The former Pukekohe-based Counties Power asset management general manager, who grew up in Wellington before moving to his family's kiwifruit orchard in Tauranga in his early teens, said despite a difference in size Network Waitaki and his former employer were actually quite similar.

While Counties Power served 42,000 customers, compared with roughly 13,000 served by Network Waitaki, they had similar ownership structures.

However, there was one difference Mr Douch, who was educated at Otumoetai College, in Tauranga, before graduating from the University of Canterbury with a degree in electrical engineering, thought was key.

"I think Network Waitaki has possibly got a different sense of community. There is a lot of pride in the company.

"There's a lot of pride in Counties at Pukekohe too, but it was part of the mass of Auckland, whereas Oamaru and Network Waitaki ... there is a slightly different feel to it.

"It's a great little company.

"It does well for its size, in terms of electricity businesses, lines companies, in New Zealand.

"There are 29 of them and Network Waitaki is the fifth-smallest."

He said it also had the third-lowest lines charge in the country.

"Network Waitaki, for a little company, is punching above its weight."

Mr Douch said that needed to be more widely shared, as in the past the company preferred to fly under the radar as opposed to trumpeting its successes and the work it did in the community, which included pledging annual grants of $120,000 to sports and cultural groups, and other community organisations.

While the company was in good shape, the electricity industry was changing rapidly, he said.

"It's going through an interesting time. We're on the cusp of a whole lot of changes with technology. That technology means the electricity industry is going to have to change and adapt, probably more rapidly than it ever has before.

"What we do with electricity, fundamentally, hasn't changed in a hundred years. We still have power stations, we have transformers and we still have power lines and cables.

"What we are going to see now and what we are seeing in Europe and North America and other overseas areas is the different types of technology. People are putting solar on their rooftops, they're putting a storage battery in to capture that solar energy.

"They might use solar to charge their electric vehicle and drive around. People are using technology that changes how they use electricity."

While Mr Douch said while there would still be a need for lines companies, its traditional business of taking electricity from the national grid and supplying it to people's homes and businesses would change.

"We'll still do that, but there might be electricity coming back to the national grid from their home, or to their neighbour's home."

With that came challenges, he said, and the need for regulations to reflect them in the "most practical and efficient way without too much red tape".

"For example, if you have got a solar panel on the roof and you want to sell [electricity] to your neighbour, there has to be some quite clear regulations by which you can actually do that ... Right now, you can buy energy from a retailer. You could sell that back to a retailer if you produced it, but how do you sell it to a neighbour?"

Network Waitaki's future role was not clear-cut.

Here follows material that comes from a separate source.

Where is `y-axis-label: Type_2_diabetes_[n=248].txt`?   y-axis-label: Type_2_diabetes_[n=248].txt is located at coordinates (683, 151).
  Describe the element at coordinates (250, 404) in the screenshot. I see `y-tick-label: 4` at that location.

"Do we own and install, supply and install or provide information? That's something we we just don't know yet."

When not pondering the future of the industry he has spent all of his professional career in, Mr Douch liked to focus on other things - namely cars.

"I'm into cars in a big way. I've got four cars. I've got a rally car and and old classic race car. I'm just as happy in overalls in a shed with old cars as I am in a suit in an office."